Include statements like, “We believe our team members want to openly express themselves on social media. We also need to respect privacy rights for our clients, our customers, and ourselves.”
- Include a clear definition of social media.
Not everyone understands that social media is anything redistributable, such as email, Twitter, Facebook, YouTube, or a comment on a website or blog.
- Do you want your employees to identify themselves as an employee of the company when using social media?
A great business culture allows employees to identify as employees, but those people understand the impact of positive or negative language on the public’s opinions, especially when it comes to social media. Also, posting AS the company can and probably should be limited. This point is very dependent on how you run your business.
- Should your employees make recommendations to others (whether writing, posting, or “liking”) on social media, as representatives of your company?
This is also very dependent on how you run your organization, and what kind of organization you’re running. For example, a company involved in lobbying efforts, or a company with a highly politicized service offering, might not want its employees to identify themselves as such on Facebook. Some companies prefer their employees not like or dislike anything, lest it negatively affect the business.
- Define appropriate communication regarding clients or partner organizations.
Some businesses must take extra care to be sure their employees don’t use social media to negatively affect clients and partners, as this may be detrimental to the organization.
- Clearly define proprietary and confidential information.
Every company should already have a policy on restricting confidential information, such as business practices, trade secrets, workflows, passwords, etc.
- Understanding Terms of Service (TOS).
When your employees use a social media tool like Facebook, they agree to accept the TOS as the end user – and they should understand how those TOS might affect the business. Your legal department, IT department, and HR department should review the TOS of every major social media organization and verify that all departments and employees are compliant with the regulatory requirements. The organization should have a person on hand that can navigate each TOS, in case employee actions come into question, or should legal circumstances arise.

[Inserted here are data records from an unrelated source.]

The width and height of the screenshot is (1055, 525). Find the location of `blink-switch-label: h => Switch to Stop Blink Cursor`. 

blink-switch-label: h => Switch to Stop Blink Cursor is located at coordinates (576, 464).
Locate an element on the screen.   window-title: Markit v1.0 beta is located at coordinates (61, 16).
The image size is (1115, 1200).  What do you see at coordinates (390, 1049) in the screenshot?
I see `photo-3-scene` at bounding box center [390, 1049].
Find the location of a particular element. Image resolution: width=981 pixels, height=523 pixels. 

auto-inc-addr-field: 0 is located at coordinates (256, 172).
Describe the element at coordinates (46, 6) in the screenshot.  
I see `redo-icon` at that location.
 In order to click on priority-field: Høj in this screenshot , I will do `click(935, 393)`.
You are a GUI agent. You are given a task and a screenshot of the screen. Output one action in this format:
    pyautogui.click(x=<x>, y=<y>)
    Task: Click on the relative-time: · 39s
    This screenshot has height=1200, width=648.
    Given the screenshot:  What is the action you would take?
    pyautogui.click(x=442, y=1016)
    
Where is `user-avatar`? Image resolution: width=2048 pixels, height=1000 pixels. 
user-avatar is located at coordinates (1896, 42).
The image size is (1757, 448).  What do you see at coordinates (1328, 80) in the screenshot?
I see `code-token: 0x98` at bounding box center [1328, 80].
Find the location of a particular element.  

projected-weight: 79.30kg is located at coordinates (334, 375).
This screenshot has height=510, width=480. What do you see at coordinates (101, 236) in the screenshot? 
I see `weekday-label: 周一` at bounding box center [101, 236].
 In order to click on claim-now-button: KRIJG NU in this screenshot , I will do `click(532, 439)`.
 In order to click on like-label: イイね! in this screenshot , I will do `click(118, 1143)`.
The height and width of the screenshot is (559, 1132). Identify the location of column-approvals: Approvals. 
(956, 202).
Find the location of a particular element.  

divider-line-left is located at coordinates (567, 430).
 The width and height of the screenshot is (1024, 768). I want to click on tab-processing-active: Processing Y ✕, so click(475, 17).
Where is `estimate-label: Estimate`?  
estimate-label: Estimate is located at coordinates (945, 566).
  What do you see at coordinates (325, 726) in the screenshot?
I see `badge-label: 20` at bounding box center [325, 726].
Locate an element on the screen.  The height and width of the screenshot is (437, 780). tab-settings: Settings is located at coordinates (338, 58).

- Copyright rules or other legal issues.
Identify federal guidelines in addition to copyright restrictions. Be sure your users and employees understand the ramifications of violating copyright and violating certain regulations on privacy. Additional federal guidelines include COPA, the Child Online Protection Act and the Children’s Internet Protection Act (CIPA) for youths under 18. Also, the Family Educational Rights and Privacy Act (FERPA), Health Insurance Portability and Accountability Act (HIPPA), and many more.
- Impact on productivity.
Social media use and communication should be monitored to address overuse. If your employees are allowed to engage in social media during work hours, make it clear that if it’s determined that social media usage is drowning out their ability to be productive, there will be repercussions.
- Disciplinary actions.
Must be clearly defined to be effective (i.e. which action/violation will result in which repercussion.) For example, first infraction means a verbal warning, second, a written warning, next, a suspension, etc. Your employees must understand that violating company social media policy in certain ways will result in being fired. Explain that poor use of social media can have large ramifications: the company could lose money, another employee involved could also lose their job, and ultimately, the company and/or employee could be at risk for legal action.
An effective social media policy comes down to common sense. Tell your team members to be themselves, to be kind and considerate, and to be aware of confidentiality rules. Ask them to pay close attention to how their language might impact the company and other employees.